GOAL OF THE EXERCISE
From the data below, copy out every line in which the word "sidebar" occurs.

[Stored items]
_ _ _

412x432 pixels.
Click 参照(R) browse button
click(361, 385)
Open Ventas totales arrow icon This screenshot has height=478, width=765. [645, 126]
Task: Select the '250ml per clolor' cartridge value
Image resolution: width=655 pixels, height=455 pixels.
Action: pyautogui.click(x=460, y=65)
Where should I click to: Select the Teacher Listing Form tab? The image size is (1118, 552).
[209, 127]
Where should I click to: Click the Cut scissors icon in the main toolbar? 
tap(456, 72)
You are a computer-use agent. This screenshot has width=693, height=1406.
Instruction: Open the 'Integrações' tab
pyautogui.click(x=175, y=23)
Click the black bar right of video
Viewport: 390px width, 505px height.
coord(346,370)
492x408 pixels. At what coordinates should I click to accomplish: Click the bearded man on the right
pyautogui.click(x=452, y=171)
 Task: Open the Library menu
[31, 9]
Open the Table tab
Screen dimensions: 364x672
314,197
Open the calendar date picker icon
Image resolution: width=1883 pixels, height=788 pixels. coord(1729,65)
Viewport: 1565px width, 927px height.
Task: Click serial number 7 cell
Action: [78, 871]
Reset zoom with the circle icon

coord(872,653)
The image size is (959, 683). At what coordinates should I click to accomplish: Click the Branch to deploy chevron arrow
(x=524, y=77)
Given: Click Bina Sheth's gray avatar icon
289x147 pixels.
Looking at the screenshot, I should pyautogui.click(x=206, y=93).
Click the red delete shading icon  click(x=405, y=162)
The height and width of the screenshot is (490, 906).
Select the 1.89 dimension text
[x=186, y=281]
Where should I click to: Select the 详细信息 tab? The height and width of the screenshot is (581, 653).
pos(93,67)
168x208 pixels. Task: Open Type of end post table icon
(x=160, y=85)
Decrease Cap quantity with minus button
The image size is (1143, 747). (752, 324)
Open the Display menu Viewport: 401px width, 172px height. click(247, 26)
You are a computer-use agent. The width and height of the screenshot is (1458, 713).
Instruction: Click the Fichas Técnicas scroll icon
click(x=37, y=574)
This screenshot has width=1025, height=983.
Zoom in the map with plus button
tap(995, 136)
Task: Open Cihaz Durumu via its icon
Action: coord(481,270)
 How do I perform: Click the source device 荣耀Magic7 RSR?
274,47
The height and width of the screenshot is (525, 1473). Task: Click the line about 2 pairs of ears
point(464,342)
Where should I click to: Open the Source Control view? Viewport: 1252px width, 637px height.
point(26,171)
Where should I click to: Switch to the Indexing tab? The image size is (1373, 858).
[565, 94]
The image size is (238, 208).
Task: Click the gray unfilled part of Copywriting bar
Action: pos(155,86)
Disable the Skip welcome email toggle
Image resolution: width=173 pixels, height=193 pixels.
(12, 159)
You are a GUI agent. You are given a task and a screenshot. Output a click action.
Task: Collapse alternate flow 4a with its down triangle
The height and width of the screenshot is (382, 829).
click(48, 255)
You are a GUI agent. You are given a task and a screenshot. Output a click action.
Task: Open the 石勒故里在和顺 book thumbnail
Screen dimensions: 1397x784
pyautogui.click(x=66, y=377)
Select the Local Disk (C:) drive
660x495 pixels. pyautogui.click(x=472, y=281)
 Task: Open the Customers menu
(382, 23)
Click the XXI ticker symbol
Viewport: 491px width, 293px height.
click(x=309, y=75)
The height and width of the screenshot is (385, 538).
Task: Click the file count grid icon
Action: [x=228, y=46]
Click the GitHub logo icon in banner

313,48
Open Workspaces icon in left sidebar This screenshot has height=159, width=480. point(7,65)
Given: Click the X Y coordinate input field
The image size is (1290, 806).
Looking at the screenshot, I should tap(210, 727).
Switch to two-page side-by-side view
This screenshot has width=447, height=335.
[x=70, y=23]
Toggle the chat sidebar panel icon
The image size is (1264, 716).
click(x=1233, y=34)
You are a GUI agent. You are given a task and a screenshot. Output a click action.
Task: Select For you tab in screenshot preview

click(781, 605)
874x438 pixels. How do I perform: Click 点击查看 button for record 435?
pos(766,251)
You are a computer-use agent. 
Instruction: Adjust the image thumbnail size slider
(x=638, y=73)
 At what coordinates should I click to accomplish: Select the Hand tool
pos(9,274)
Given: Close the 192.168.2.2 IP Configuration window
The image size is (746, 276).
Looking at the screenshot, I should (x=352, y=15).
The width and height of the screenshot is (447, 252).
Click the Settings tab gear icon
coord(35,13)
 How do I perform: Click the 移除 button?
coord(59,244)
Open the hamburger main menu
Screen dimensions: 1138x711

_ _ _

SOLUTION TO THIS PROBLEM
Open Workspaces icon in left sidebar This screenshot has height=159, width=480. point(7,65)
Toggle the chat sidebar panel icon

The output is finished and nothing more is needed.